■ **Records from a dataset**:
++++++

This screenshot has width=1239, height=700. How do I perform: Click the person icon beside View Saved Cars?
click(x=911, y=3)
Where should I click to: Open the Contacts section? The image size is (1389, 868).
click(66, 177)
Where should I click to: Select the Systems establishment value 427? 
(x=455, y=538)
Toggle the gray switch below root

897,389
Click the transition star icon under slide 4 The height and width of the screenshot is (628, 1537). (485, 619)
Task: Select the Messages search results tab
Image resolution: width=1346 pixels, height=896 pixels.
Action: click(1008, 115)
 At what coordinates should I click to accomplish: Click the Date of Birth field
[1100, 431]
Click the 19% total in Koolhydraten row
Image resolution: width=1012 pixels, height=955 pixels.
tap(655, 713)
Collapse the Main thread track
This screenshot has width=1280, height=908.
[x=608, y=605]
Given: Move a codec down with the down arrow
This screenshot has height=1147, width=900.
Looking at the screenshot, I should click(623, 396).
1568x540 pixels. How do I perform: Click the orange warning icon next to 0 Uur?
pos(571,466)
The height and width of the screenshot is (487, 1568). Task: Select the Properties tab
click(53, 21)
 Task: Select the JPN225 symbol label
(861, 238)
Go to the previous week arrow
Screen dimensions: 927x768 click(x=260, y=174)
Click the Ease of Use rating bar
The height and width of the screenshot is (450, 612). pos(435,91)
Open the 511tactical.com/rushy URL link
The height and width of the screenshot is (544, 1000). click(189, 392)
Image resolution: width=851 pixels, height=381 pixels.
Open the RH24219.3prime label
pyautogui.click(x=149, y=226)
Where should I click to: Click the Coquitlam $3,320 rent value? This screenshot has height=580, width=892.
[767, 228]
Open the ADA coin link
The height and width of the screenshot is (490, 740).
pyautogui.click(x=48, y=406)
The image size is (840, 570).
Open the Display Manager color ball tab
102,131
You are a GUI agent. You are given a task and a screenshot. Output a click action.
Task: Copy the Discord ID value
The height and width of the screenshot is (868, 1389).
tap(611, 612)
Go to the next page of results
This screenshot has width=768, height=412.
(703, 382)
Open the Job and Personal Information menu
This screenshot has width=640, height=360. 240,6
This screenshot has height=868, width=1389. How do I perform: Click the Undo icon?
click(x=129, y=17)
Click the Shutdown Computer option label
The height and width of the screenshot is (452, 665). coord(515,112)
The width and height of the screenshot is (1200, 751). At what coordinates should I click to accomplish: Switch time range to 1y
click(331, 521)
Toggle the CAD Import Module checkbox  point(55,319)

++++++

■ **Assignment**: Please transcribe all of the records, keeping every line exactly as it is.

■ **Expected output**:
This screenshot has width=1239, height=700. How do I perform: Click the person icon beside View Saved Cars?
click(x=911, y=3)
Where should I click to: Open the Contacts section? The image size is (1389, 868).
click(66, 177)
Where should I click to: Select the Systems establishment value 427? 
(x=455, y=538)
Toggle the gray switch below root

897,389
Click the transition star icon under slide 4 The height and width of the screenshot is (628, 1537). (485, 619)
Task: Select the Messages search results tab
Image resolution: width=1346 pixels, height=896 pixels.
Action: click(1008, 115)
 At what coordinates should I click to accomplish: Click the Date of Birth field
[1100, 431]
Click the 19% total in Koolhydraten row
Image resolution: width=1012 pixels, height=955 pixels.
tap(655, 713)
Collapse the Main thread track
This screenshot has width=1280, height=908.
[x=608, y=605]
Given: Move a codec down with the down arrow
This screenshot has height=1147, width=900.
Looking at the screenshot, I should click(623, 396).
1568x540 pixels. How do I perform: Click the orange warning icon next to 0 Uur?
pos(571,466)
The height and width of the screenshot is (487, 1568). Task: Select the Properties tab
click(53, 21)
 Task: Select the JPN225 symbol label
(861, 238)
Go to the previous week arrow
Screen dimensions: 927x768 click(x=260, y=174)
Click the Ease of Use rating bar
The height and width of the screenshot is (450, 612). pos(435,91)
Open the 511tactical.com/rushy URL link
The height and width of the screenshot is (544, 1000). click(189, 392)
Image resolution: width=851 pixels, height=381 pixels.
Open the RH24219.3prime label
pyautogui.click(x=149, y=226)
Where should I click to: Click the Coquitlam $3,320 rent value? This screenshot has height=580, width=892.
[767, 228]
Open the ADA coin link
The height and width of the screenshot is (490, 740).
pyautogui.click(x=48, y=406)
The image size is (840, 570).
Open the Display Manager color ball tab
102,131
You are a GUI agent. You are given a task and a screenshot. Output a click action.
Task: Copy the Discord ID value
The height and width of the screenshot is (868, 1389).
tap(611, 612)
Go to the next page of results
This screenshot has width=768, height=412.
(703, 382)
Open the Job and Personal Information menu
This screenshot has width=640, height=360. 240,6
This screenshot has height=868, width=1389. How do I perform: Click the Undo icon?
click(x=129, y=17)
Click the Shutdown Computer option label
The height and width of the screenshot is (452, 665). coord(515,112)
The width and height of the screenshot is (1200, 751). At what coordinates should I click to accomplish: Switch time range to 1y
click(331, 521)
Toggle the CAD Import Module checkbox  point(55,319)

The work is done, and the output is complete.